**EXTRACTED RECORDS**
——
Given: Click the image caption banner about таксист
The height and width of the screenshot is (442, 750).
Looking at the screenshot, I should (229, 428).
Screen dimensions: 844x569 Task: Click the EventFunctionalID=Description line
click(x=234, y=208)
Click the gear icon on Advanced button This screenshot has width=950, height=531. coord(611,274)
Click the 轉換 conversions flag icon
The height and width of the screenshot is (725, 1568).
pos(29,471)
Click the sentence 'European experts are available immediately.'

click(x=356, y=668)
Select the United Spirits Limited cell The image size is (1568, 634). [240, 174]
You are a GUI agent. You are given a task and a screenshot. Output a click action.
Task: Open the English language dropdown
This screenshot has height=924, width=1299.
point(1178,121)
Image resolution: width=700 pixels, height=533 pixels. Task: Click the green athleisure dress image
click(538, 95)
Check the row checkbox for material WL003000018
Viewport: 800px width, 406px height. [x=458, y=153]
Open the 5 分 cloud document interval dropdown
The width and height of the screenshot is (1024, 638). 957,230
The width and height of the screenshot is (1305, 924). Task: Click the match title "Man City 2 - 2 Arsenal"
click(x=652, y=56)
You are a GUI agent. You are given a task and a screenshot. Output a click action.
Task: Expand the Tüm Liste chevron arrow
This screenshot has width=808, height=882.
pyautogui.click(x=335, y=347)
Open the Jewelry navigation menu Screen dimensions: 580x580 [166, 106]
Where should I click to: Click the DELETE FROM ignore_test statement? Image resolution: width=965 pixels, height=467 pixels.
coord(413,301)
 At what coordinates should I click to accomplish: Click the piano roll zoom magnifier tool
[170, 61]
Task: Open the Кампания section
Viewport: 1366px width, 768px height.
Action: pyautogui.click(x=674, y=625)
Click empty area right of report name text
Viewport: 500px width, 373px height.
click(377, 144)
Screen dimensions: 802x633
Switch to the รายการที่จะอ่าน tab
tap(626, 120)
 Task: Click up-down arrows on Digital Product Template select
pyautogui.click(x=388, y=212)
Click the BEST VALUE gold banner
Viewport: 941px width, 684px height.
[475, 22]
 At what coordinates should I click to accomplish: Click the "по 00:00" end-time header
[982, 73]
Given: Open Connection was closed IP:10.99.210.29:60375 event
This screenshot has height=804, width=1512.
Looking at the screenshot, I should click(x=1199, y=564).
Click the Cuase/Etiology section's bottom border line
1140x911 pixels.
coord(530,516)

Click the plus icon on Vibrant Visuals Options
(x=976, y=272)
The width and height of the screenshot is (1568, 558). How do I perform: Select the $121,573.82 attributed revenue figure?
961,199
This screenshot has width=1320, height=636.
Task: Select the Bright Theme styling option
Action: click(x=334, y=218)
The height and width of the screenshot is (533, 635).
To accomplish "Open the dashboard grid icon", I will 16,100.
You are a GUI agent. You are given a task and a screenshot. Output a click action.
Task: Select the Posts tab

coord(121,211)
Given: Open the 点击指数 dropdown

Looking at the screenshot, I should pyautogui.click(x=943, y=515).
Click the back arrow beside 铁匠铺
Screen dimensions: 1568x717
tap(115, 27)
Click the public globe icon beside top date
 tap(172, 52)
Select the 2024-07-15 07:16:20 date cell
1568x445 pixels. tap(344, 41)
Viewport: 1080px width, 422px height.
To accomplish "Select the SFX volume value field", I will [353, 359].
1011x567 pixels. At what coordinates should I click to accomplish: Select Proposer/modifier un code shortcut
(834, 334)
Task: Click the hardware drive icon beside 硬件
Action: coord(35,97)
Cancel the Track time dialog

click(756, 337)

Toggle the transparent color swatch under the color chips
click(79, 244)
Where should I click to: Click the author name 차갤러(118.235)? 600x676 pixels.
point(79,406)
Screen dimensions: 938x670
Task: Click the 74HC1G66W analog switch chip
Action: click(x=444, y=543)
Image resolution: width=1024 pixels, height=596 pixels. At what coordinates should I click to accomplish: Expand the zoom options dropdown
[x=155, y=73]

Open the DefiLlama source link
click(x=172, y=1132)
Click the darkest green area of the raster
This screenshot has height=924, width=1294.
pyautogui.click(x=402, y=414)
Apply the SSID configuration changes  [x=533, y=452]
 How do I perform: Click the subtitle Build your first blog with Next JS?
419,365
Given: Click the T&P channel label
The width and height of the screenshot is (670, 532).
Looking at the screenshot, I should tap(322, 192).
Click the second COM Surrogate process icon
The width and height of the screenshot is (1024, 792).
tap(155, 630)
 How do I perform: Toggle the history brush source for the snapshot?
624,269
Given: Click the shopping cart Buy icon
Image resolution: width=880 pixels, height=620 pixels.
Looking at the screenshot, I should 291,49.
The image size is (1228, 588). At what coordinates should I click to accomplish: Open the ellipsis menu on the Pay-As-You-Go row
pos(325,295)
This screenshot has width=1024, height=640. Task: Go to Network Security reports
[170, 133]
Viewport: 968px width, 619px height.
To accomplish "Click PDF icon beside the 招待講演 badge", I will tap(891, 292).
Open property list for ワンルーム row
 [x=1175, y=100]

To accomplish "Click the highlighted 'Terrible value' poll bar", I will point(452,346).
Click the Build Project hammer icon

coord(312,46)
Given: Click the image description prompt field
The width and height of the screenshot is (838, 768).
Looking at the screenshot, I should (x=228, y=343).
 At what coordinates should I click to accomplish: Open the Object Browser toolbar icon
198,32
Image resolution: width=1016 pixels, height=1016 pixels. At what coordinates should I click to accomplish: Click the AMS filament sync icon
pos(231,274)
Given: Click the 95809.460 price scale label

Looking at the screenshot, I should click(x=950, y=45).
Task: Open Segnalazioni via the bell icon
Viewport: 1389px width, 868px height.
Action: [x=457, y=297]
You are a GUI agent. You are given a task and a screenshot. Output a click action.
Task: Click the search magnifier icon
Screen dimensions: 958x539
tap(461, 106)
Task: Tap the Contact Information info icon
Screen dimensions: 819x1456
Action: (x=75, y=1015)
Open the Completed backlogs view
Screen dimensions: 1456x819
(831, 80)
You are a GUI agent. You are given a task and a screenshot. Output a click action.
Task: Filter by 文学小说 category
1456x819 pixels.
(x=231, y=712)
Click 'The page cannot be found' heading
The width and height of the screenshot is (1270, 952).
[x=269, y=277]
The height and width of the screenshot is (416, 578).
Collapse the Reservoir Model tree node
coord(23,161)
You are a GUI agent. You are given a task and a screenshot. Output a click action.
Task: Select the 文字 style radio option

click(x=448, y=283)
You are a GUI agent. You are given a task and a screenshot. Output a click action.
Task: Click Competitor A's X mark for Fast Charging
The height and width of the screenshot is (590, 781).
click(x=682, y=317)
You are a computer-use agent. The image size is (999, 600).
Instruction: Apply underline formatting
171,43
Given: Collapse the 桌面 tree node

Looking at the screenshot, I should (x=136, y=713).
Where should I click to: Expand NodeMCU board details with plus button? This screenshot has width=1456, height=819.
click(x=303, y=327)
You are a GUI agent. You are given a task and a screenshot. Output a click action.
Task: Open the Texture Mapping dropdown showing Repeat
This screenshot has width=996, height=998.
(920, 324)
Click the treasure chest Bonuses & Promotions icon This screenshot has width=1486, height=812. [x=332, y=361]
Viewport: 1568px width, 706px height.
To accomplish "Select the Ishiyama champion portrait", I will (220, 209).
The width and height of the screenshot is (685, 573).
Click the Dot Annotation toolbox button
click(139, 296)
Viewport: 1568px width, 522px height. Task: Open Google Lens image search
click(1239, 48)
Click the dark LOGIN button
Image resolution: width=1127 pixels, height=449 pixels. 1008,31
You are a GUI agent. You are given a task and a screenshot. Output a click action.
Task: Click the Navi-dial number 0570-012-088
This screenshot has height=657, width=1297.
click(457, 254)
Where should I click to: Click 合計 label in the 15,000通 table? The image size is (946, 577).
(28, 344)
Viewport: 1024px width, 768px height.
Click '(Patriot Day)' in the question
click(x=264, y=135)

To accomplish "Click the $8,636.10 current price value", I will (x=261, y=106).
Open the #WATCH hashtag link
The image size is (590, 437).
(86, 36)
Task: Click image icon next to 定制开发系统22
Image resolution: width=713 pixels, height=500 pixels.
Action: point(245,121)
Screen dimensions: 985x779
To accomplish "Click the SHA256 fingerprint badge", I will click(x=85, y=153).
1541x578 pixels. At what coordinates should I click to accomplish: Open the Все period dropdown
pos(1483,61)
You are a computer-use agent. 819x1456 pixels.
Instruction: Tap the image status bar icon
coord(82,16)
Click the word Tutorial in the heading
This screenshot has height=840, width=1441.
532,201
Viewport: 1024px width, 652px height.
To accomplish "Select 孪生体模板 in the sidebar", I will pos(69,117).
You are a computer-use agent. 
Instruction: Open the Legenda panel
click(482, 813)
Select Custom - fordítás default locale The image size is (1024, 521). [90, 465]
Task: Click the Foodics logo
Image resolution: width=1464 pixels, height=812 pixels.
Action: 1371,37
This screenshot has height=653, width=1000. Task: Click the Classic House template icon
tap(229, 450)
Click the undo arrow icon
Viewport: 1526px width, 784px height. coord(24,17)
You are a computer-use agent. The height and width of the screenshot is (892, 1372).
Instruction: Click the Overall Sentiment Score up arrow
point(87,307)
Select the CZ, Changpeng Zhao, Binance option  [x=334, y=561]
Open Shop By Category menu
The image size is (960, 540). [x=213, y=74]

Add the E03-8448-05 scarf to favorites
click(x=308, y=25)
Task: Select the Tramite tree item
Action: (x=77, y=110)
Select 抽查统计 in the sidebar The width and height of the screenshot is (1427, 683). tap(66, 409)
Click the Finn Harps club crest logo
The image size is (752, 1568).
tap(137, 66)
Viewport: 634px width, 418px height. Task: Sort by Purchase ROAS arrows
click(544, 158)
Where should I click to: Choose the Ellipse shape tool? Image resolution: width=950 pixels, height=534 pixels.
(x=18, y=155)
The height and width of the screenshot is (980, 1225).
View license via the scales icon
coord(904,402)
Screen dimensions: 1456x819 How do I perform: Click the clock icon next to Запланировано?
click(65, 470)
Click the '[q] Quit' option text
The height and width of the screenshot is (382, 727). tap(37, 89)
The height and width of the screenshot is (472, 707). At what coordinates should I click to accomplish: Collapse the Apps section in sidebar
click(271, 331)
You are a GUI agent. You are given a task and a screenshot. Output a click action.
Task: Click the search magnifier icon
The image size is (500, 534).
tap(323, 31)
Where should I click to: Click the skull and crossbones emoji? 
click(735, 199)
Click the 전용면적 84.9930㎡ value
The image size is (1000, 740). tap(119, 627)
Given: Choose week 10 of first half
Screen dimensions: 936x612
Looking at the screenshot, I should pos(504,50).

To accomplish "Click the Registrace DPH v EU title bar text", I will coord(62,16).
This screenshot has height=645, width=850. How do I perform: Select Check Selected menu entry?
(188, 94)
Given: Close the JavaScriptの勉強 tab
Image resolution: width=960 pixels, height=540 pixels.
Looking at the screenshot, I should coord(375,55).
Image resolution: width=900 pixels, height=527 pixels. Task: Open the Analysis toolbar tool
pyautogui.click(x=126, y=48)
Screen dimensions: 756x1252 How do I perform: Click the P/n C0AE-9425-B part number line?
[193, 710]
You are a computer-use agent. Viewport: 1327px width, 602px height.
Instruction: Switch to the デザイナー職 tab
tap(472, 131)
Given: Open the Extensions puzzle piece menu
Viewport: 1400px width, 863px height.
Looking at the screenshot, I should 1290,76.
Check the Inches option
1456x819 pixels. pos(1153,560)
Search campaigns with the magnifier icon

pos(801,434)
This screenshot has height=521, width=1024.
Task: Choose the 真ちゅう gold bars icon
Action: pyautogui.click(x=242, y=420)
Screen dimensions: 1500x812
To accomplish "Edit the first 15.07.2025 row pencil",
——
**DIRECTION**
Starting at the beginning of the records and stopping after the line that contains "point(1178,121)", rewrite those lines with "gear icon" swapped for "cog icon" and everything else left unchanged.

**SOLUTION TO THE PROBLEM**
Given: Click the image caption banner about таксист
The height and width of the screenshot is (442, 750).
Looking at the screenshot, I should (229, 428).
Screen dimensions: 844x569 Task: Click the EventFunctionalID=Description line
click(x=234, y=208)
Click the cog icon on Advanced button This screenshot has width=950, height=531. coord(611,274)
Click the 轉換 conversions flag icon
The height and width of the screenshot is (725, 1568).
pos(29,471)
Click the sentence 'European experts are available immediately.'

click(x=356, y=668)
Select the United Spirits Limited cell The image size is (1568, 634). [240, 174]
You are a GUI agent. You are given a task and a screenshot. Output a click action.
Task: Open the English language dropdown
This screenshot has height=924, width=1299.
point(1178,121)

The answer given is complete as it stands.